Introduction

A fundamental determinant of endurance performance is to optimally distribute the energetic resources to reach the endpoint of the race in the fastest possible time [1, 24, 25, 31]. This is termed “pacing” and is composed of a continuous decision-making process based on several factors, including experience, anticipation of exercise duration/distance, information about the course profile, as well as knowledge of current physiological and psychological state [31].

A variety of pacing patterns exist, including “negative” (increase in speed/power), “even” (maintaining speed/power), “positive” / “all out” (reduction in speed/power) and different types of “parabolic” pacing profiles (“U-shaped”, “J-shaped” etc.). An even distribution of speed appears advantageous for performance in endurance sports with relatively constant course inclinations and durations of > 6 min [1, 7]. For short durations (< 30–60 s) an “allout” strategy seems beneficial [1] while for events lasting 1–2 min a positive pacing strategy appears advantageous [6]. For competitions with durations of 2–4 min, both positive, parabolic and even pacing patterns have been observed in different sports [6, 21, 26].

Since pacing patterns seem to differ between sports with similar durations, sport-specific pacing profiles and their influence on performance need to be determined [6, 26]. Moreover, previous research suggests that pacing strategies in highly trained athletes should be individualized [14, 20, 26]. However, surprisingly few experimental studies have identified factors that influence individual variations in athletes. One of these aspects is performance level, and it is well documented that athletes of low- and high performance levels choose different pacing strategies, both in mass starts and time-trials [16, 17]. In long distance runners, the observed differences in pacing strategy appear to be related to physiological factors such as higher peak speed, exercise economy and velocity at lactate threshold [16]. However, to what extent pacing strategy in “middle distance events” should be based on performance level is currently not known.

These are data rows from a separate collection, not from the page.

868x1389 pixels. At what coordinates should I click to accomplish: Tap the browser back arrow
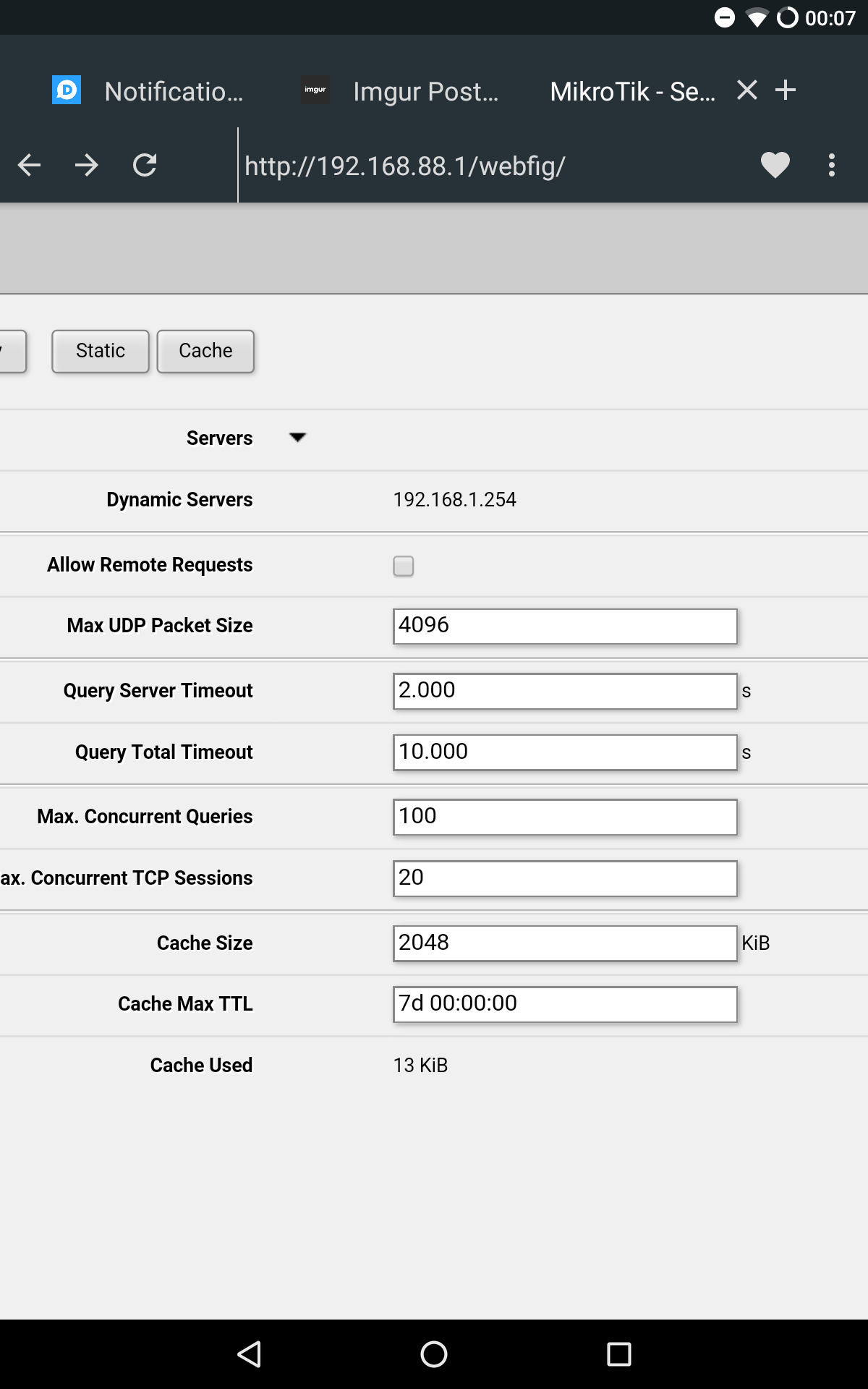point(29,166)
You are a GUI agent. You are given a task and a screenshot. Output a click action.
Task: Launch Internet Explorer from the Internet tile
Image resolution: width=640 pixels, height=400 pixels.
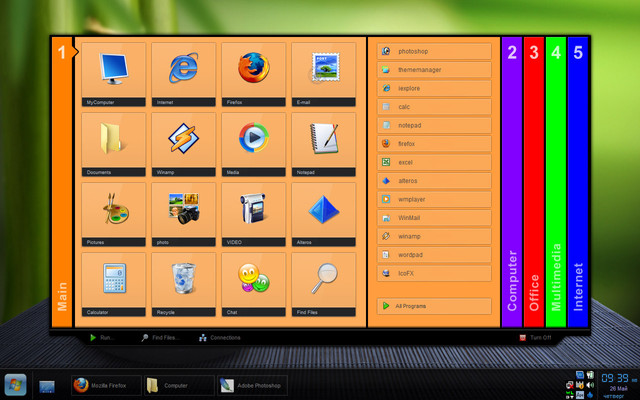(183, 74)
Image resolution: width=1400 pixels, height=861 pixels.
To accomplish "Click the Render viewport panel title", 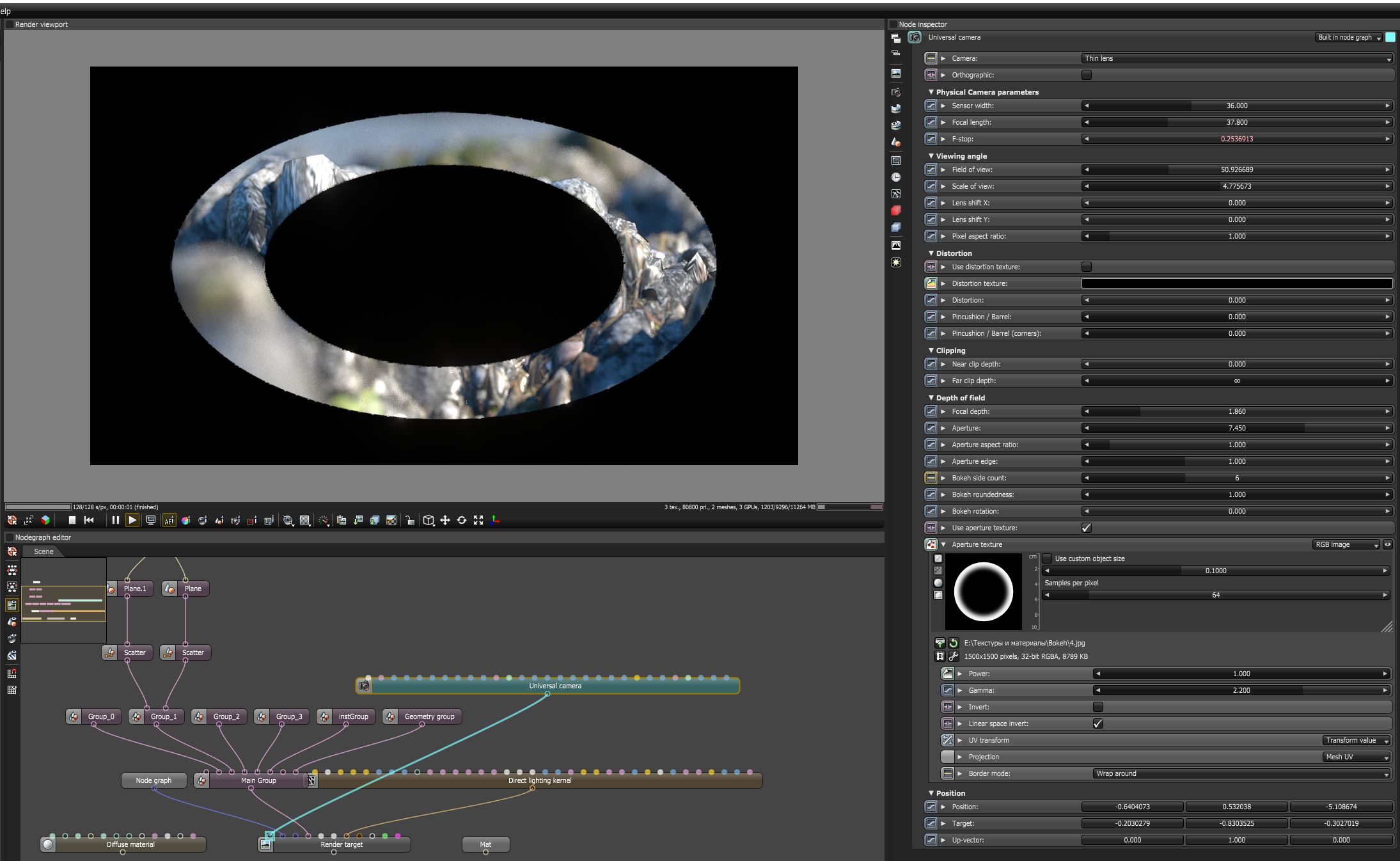I will (x=41, y=24).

Sprint cross-country skiing has a duration of ~ 3 min and consists of a time-trial (TT) (prologue; interval start) followed by 3 knockout heats (quarterfinal, semifinal, and final) separated by 20–60 min breaks. While the pacing during the knockout heats is influenced by the tactics of the other competitors, the overall goal of the prologue is to “race against the clock”. The average exercise intensity during sprint skiing (110%–120% of VO2peak) seems to be more similar to 800-m running (110%–115% of VO2peak) than 1500-m running (100%–105% of VO2peak) [18, 28] despite sprint skiing being closer to the duration of a 1500 m running event. Therefore, a fast start strategy seen in 800-m running could also be the “optimal strategy” in sprint skiing despite the longer duration of the TT.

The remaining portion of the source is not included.